Manchmal wird die Aushandlung von häuslichen und Betreuungsrollen gerade deshalb kompliziert, weil keiner den historisch „dem Weiblichen” zugewiesenen Platz einnehmen will.

Der Mythos der „gleichberechtigten” Partnerschaft kann subtilere Ungleichheiten verbergen: Wer trifft Entscheidungen, wer gibt häufiger nach, wer kümmert sich und wer lässt sich umsorgen? Die Therapie lädt dazu ein, diese Choreografie sichtbar zu machen und zu hinterfragen, was es bedeutet, innerhalb der Beziehung ein Mann zu sein.

Eifersucht, Begehren und offene Vereinbarungen

Eines der Themen, das schwule Paare am meisten von heterosexuellen Paaren unterscheidet, ist die Aushandlung sexueller Exklusivität. Nicht weil alle schwulen Paare offen sind – viele sind es nicht –, sondern weil Offenheit mehr diskutiert wird und mit weniger Tabus gelebt wird als in anderen Modellen.

Das verhindert Konflikte nicht, im Gegenteil, es macht sie komplexer. Regeln, die in der Monogamie als selbstverständlich gelten, müssen schriftlich festgehalten oder zumindest verbalisiert werden: Was gilt als Untreue? Wie geht man mit Eifersucht um? Was passiert, wenn einer die Beziehung öffnen will und der andere nicht?

Die Therapie arbeitet weniger mit Moral als vielmehr mit Kohärenz: Die Art der Vereinbarung – monogam, offen, flexibel – muss vor allem für beide Partner einvernehmlich und tragbar sein.

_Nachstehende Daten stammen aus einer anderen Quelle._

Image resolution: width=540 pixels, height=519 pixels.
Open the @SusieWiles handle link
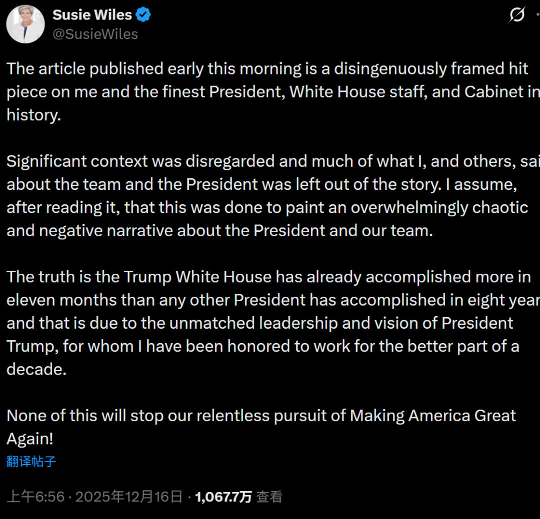click(95, 34)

Ohne vorgegebenes Drehbuch: das Fehlen (und der Überfluss) an Vorbildern

Während heterosexuelle Paare mit Erzählungen – Filmen, Liedern, Kindergeschichten – aufwachsen, die ihnen sagen, wie ihre Beziehung „sein sollte”, mussten schwule Paare ihre eigenen Versionen von Intimität improvisieren.

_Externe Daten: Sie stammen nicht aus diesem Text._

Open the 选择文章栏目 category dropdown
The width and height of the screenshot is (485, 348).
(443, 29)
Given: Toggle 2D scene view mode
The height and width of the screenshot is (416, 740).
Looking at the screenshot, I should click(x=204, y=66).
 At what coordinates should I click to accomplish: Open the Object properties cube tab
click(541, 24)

Dieser Mangel an Vorbildern hat zwei Seiten. Einerseits bietet er die Freiheit, weniger starre Formen des Zusammenseins zu erfinden. Andererseits erzeugt er Unsicherheit: Es gibt kein klares Modell für den „Erfolg” oder „Misserfolg” einer Partnerschaft, und das macht es schwierig zu wissen, wann ein Konflikt beherrschbar ist und wann eine Grenze überschritten wird.
In der Beratung tauchen häufig Fragen auf, die über das konkrete Problem hinausgehen: „Ist es normal, so zu fühlen?”, „Streiten alle schwulen Paare über dasselbe?”, „Ist es realistisch, langfristig Monogamie zu erwarten?”.

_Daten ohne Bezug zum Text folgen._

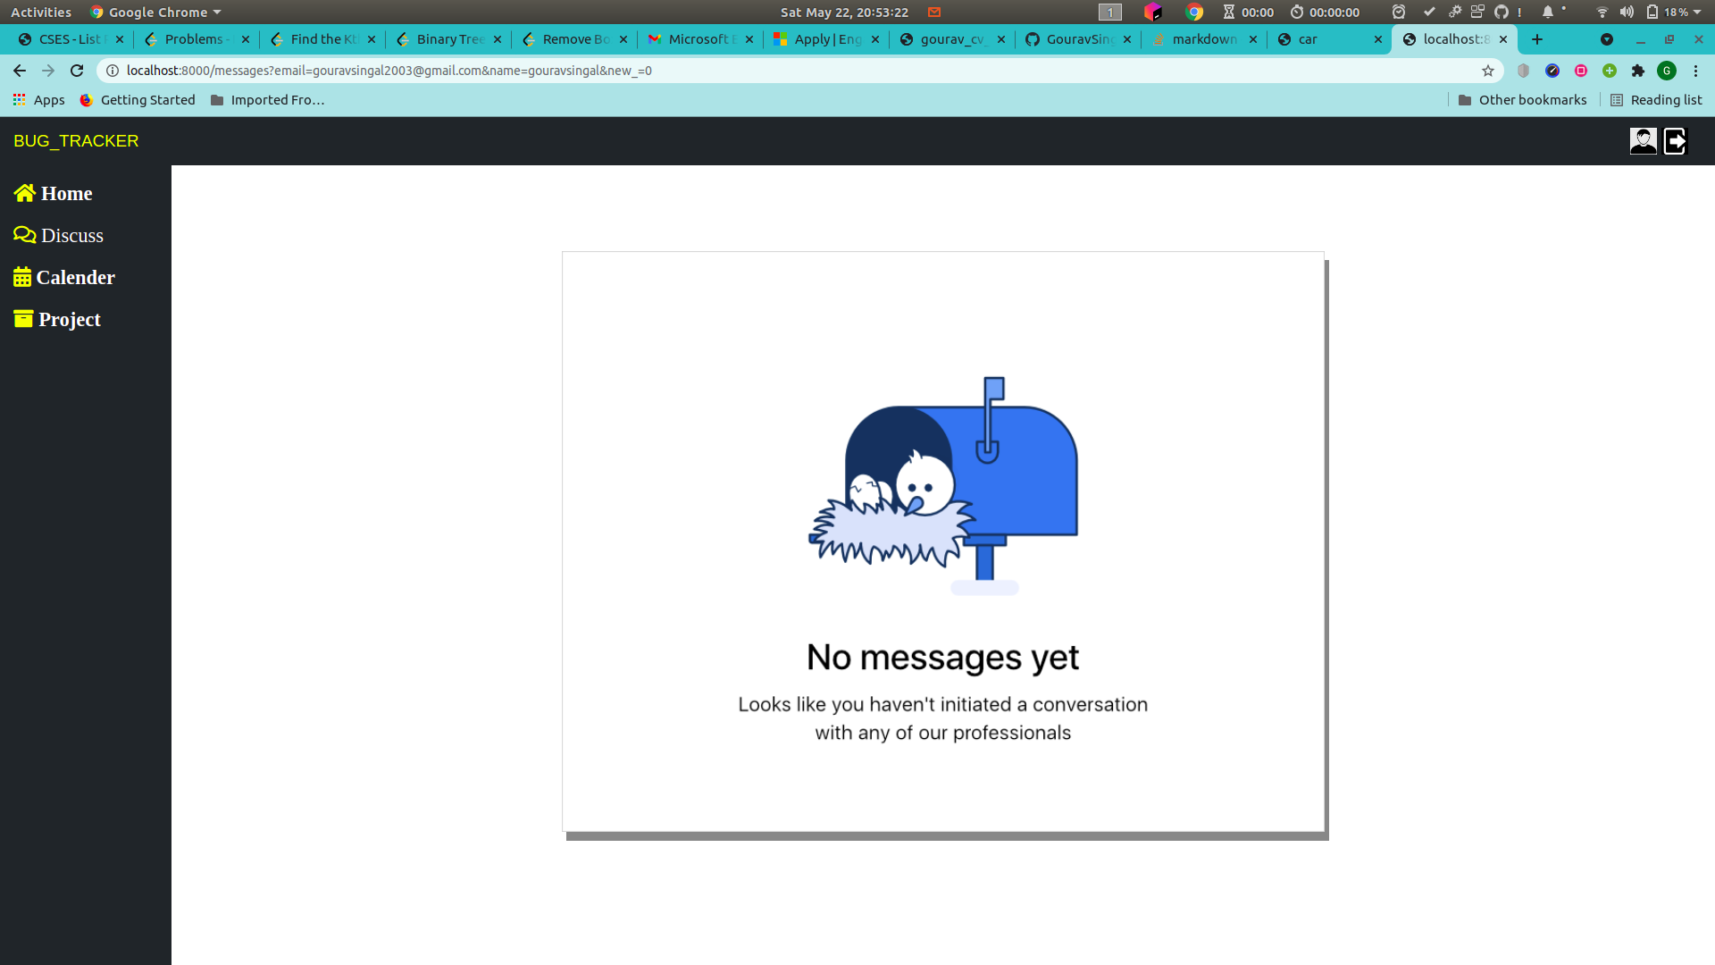Click the logout arrow icon

click(x=1677, y=140)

Anstatt fertige Antworten zu geben, versucht die Therapie, ein eigenes Drehbuch zu entwickeln, das weder eine Kopie des heterosexuellen Modells noch des schwulen Stereotyps ist.

Therapie zur Heilung, aber auch zur Legitimierung

Für manche Männer ist der Gang zur Paartherapie auch ein politischer Akt: Sie erkennen an, dass ihre Beziehung Zeit, Ressourcen und Pflege verdient, genau wie jede andere Beziehung auch.

In Kontexten, in denen immer noch Diskurse bestehen, die die Legitimität gleichgeschlechtlicher Paare in Frage stellen, geht es bei der Therapie nicht nur darum, „Probleme zu lösen“, sondern auch darum, zu bestätigen, dass diese Probleme wichtig sind.
Fachleute für sexuelle Vielfalt weisen darauf hin, dass, wenn die Therapie diese Besonderheiten berücksichtigt – Minderheitenstress, Männlichkeitsgebot, Aushandlung von Beziehungsmodellen –, die Ergebnisse mit denen heterosexueller Paare vergleichbar sind: Die Zufriedenheit steigt, die Kommunikation verbessert sich und Missverständnisse werden reduziert.

Letztendlich ähneln die Konflikte von schwulen Paaren im Wesentlichen denen jedes anderen Paares – wer sich gesehen, umsorgt und geliebt fühlt –, aber sie sind durch Geschichten von Diskriminierung, familiärem Schweigen und Geschlechterrollen geprägt.
Die Therapie ist keineswegs ein Luxus, sondern wird zu einem Raum, in dem nicht nur die Beziehung, sondern auch die Art und Weise, wie Männer ihre Liebe leben, neu geschrieben werden kann.